В среду после завтрака его усадили на инвалидное кресло и научили, как им пользоваться. Это было чуть сложнее, чем водить машину, поскольку совсем непривычно. Он выехал на аллею, огибавшую больницу, и вскоре увидел, как из старого «Мерседеса» вылезает Бенджамен Сойер. Бенджамен Сойер выглядел растерянным и словно не знал даже, что ему делать. Матвей Смит начал разворачиваться на своем кресле, но кресло пыхтело и не поддавалось. Тогда Бенджамен Сойер замахал руками и подбежал к нему.
– Hi, – сказал Бенджамен Сойер. – How are you?[71]
– Fine, – ответил Матвей Смит. – I’m fine.[72]
– Listen, – сказал Сойер и сильно покраснел лицом и широкой шеей. – I know you don’t like me, right?[73]
Матвей Смит покраснел еще даже гуще и ярче, чем Сойер.
– But I’m in love with your sister, – испуганно сказал Сойер. – I came to propose.[74]
– You came to propose?[75]– в ужасе повторил Матвей.
И Сойер кивнул, не сводя с него глаз.
– And where is my sister?[76]– упавшим голосом спросил Матвей.
– Your sister was scared to come, – ответил Сойер. – She told me to ask you. You have to decide.[77]
Совсем маленькое облако с загнувшимся набок пушистым подбородком своего сияющего, ласкового лица остановилось над ними и прислушалось к тому, что он ответит.

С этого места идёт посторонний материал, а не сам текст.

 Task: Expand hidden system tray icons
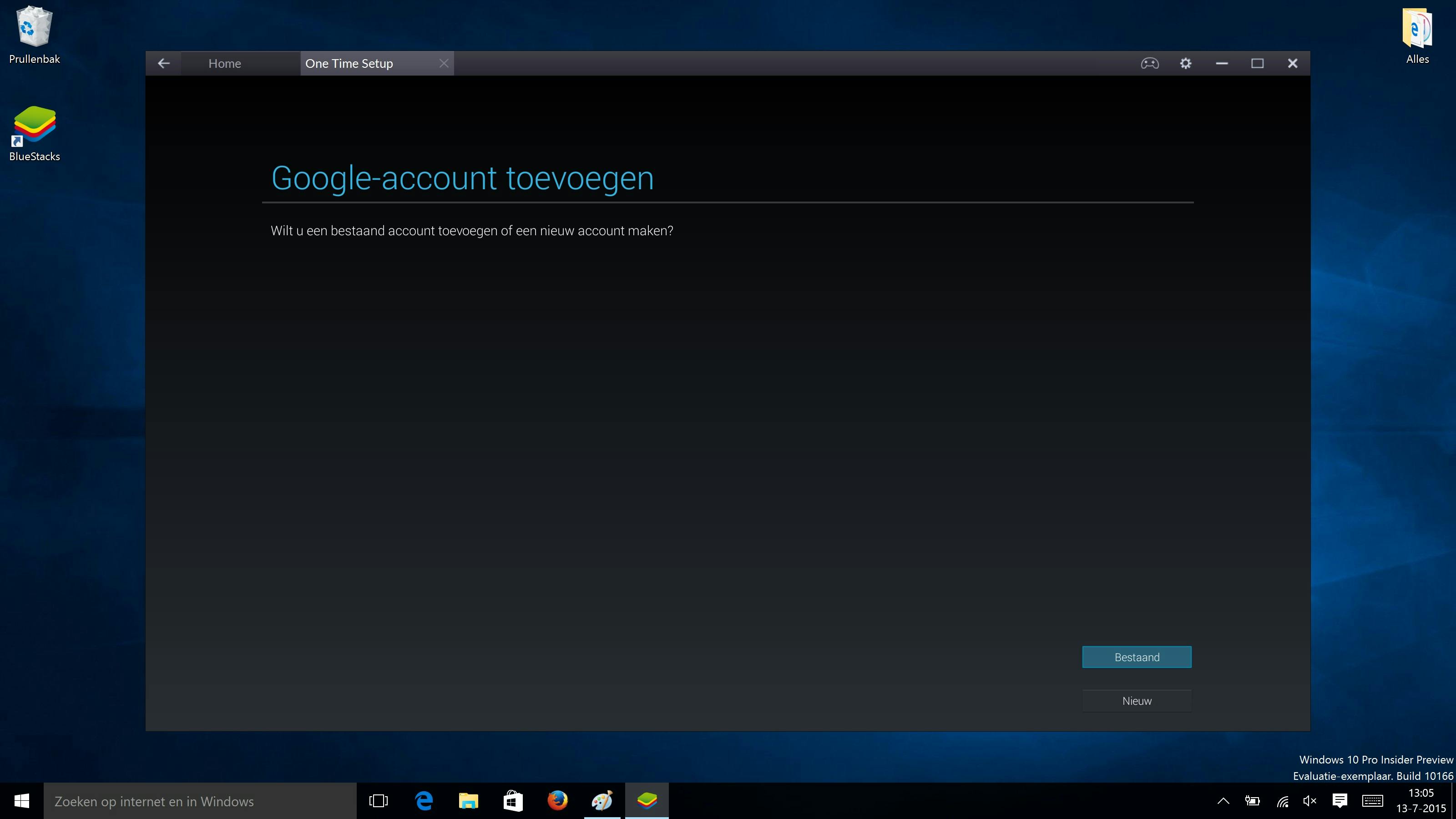(1223, 801)
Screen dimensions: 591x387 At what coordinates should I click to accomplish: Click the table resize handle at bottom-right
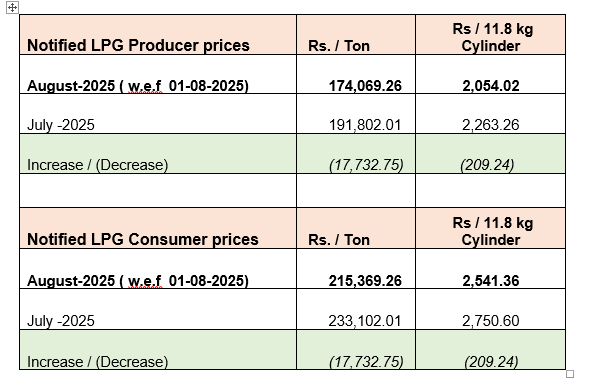pyautogui.click(x=570, y=374)
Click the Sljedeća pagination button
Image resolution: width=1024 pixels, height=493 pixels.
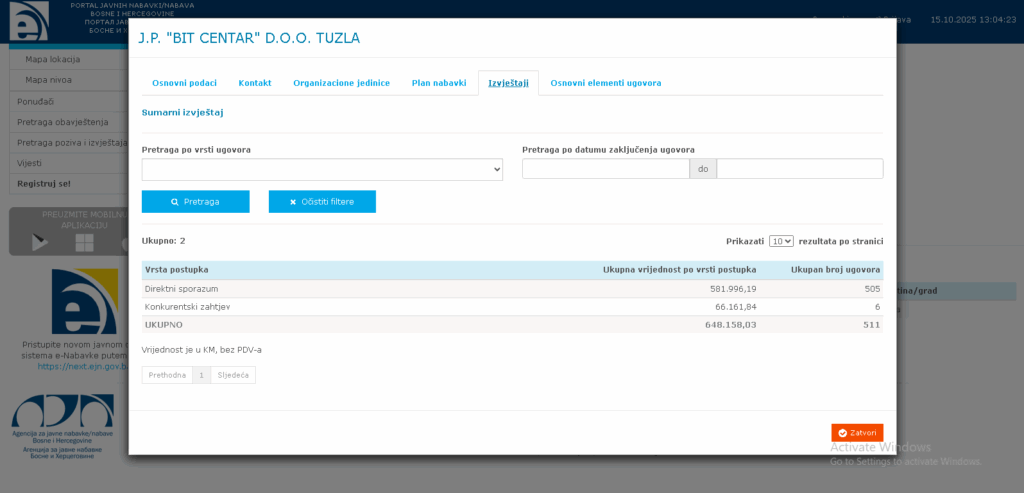[233, 375]
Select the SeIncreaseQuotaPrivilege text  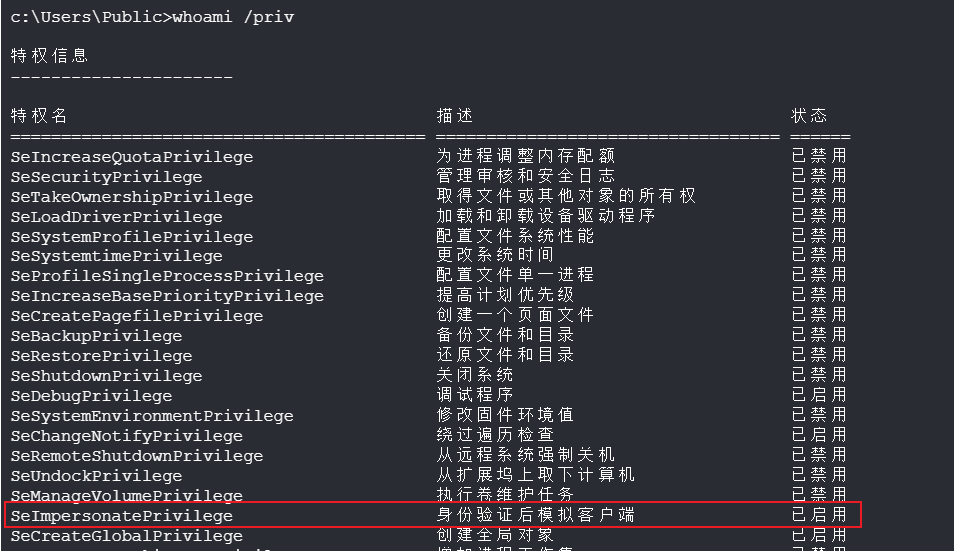tap(131, 157)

Матвей хотел одного: чтобы его оставили в покое, он хотел, чтобы проклятое кресло перестало скрежетать и пыжиться, а вдруг развернулось бы и улетело! Совсем улетело бы, скрылось из виду! Но Сойер придвинулся еще ближе и вдруг произвел непохожее на него, нерешительное движение плечом – совсем слабое, покорное, еле заметное движение, – словно он был готов к тому, что Мэтью его оскорбит и отвергнет, но намеревался стерпеть даже это.
– O’кей, – пробормотал Мэтью. – She loves you? O’кей.[78]
Тут Сойер обеими руками схватил и сжал его правую, висевшую плетью кисть, и Мэтью вдруг весь содрогнулся от боли.
– I’m sorry! – перепугался Бенджамен. – Are you all right? I’m sorry![79]
Маленькое облако, сияющее пушистым своим, очень светлым лицом, вдруг стало совсем ярко-желтым от солнца, как будто хотело бы вслух засмеяться. И тут на дороге возникла Сесиль.
Сесиль, как догадался Матвей, пряталась на заднем сиденье того самого старого «Мерседеса», на котором и подкатил Бенджамен Сойер с одной только целью – просить у Матвея ее очень белой и худенькой ручки.